Эта теория вызвала немало критики. Прежде всего, если из нее исходить, то правительство должно считаться всего лишь исполнителем воли народа и находиться в его абсолютном подчинении, что, безусловно, мешает всякой серьезной и методической деятельности правительства. Кроме того, такая система может сочетаться исключительно с правилом «императивного мандата» — правилом утопичным, действовавшим лишь во Франции на заре революционного периода и более никогда не применявшимся. Следующая порция критики была связана с опасностью перегибов, заложенной в концепции народного суверенитета. С точки зрения равного отношения ко всем гражданам, доктрина общественного договора разрушительна для всякой социальной справедливости, поскольку закон, считаясь выражением общей воли, на самом деле является лишь выражением воли большинства. Закону, опирающемуся на мажоритарный фундамент, более не требуется быть мудрым и справедливым — он может позволить себе все что угодно, в том числе явный произвол, так как все, что хочет народ, легитимно уже постольку, поскольку он этого хочет, а голос меньшинства ровным счетом никого не волнует. В такой ситуации возникает явная опасность тирании большинства40. Наконец, свой вклад в критику идеи народного суверенитета внесли так называемые «доктринеры»41 (Руайе-Коллар42 и Гизо43 при Июльской монархии44), для которых выше человеческого общества может стоять только один суверенитет — суверенитет Справедливости и Разума. В результате суверенитет не направлен на то, чтобы реализовать волю большинства, его единственной задачей является реализация в интересах нации того, что является справедливым и разумным.
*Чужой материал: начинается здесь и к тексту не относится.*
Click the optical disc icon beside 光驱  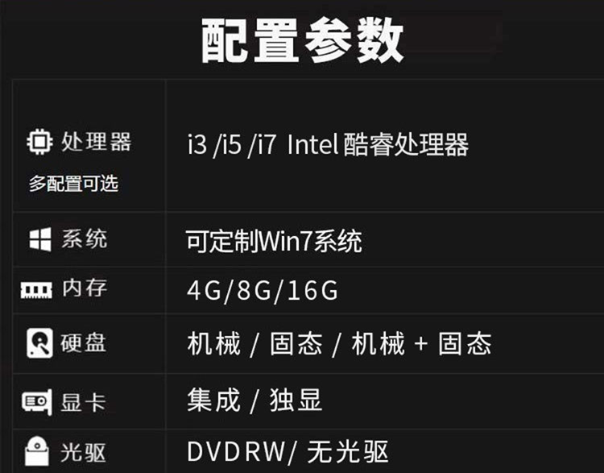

Впрочем, помимо этих несколько утопических, при всем к ним уважении, соображений, данная теория не предлагает никакого решения вопроса о принадлежности суверенитета.
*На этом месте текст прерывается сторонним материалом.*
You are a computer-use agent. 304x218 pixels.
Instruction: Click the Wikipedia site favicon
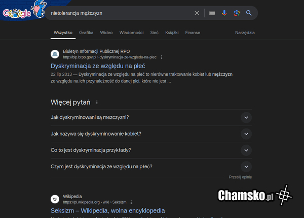[x=55, y=199]
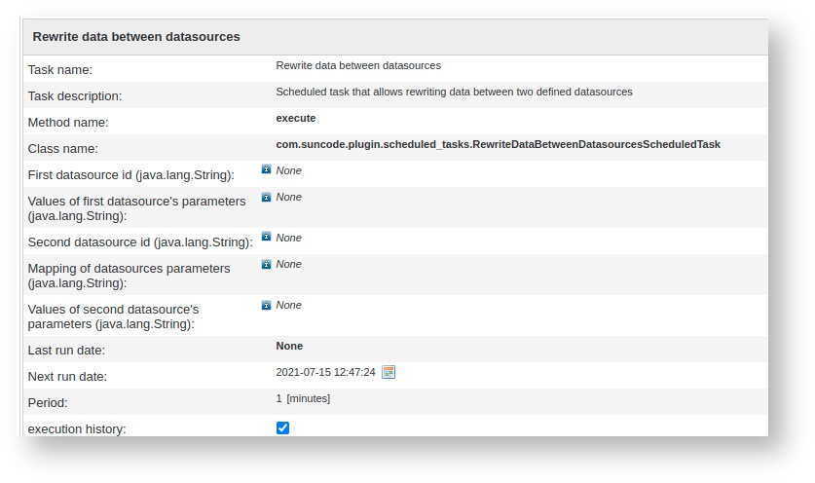Click the Task name value text
The image size is (815, 483).
tap(358, 65)

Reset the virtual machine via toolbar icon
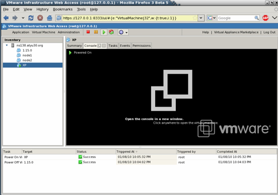pyautogui.click(x=111, y=32)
С точки зрения Карре де Мальберга, отчасти разделявшего приведенные критиче-

ские замечания, основная проблема теории Руссо заключается все-таки в другом — в том, что индивид здесь всецело отчуждает свои права в пользу государства, причем без каких-либо гарантий взамен. «Гражданин не обеспечен никакой личной безопасностью перед лицом государства: Руссо не поленился даже специально указать на то, что суверен в отношении своих подданных не может быть связан никаким законом, не связан он даже самим общественным договором. <...> В действительности теория Руссо. к полному поглощению индивида Государством»45. Иными словами, получается, что индивиды — не суверены, и здесь не играет даже никакой роли, передали они свои права государству по доброй воле или нет. Суверенитет может исходить, по мнению Карре де Мальберга, только из такой субстанции, которая отделена от индивидов и стоит выше их, и данной субстанцией является государство, чье суверенное происхождение не вытекает из договора и не передано индивидами, обладавшими якобы ранее суверенитетом. «Только государство обладает свойством суверенитета, и нет никакого суверенитета, появившегося до появления суверенитета самого государства. Что касается граждан, то суть заключается в том, что в Конституции государства они находят изначальный источник полномочий, к осуществлению которых они могут быть призваны во имя участия в государственном суверенитете»46.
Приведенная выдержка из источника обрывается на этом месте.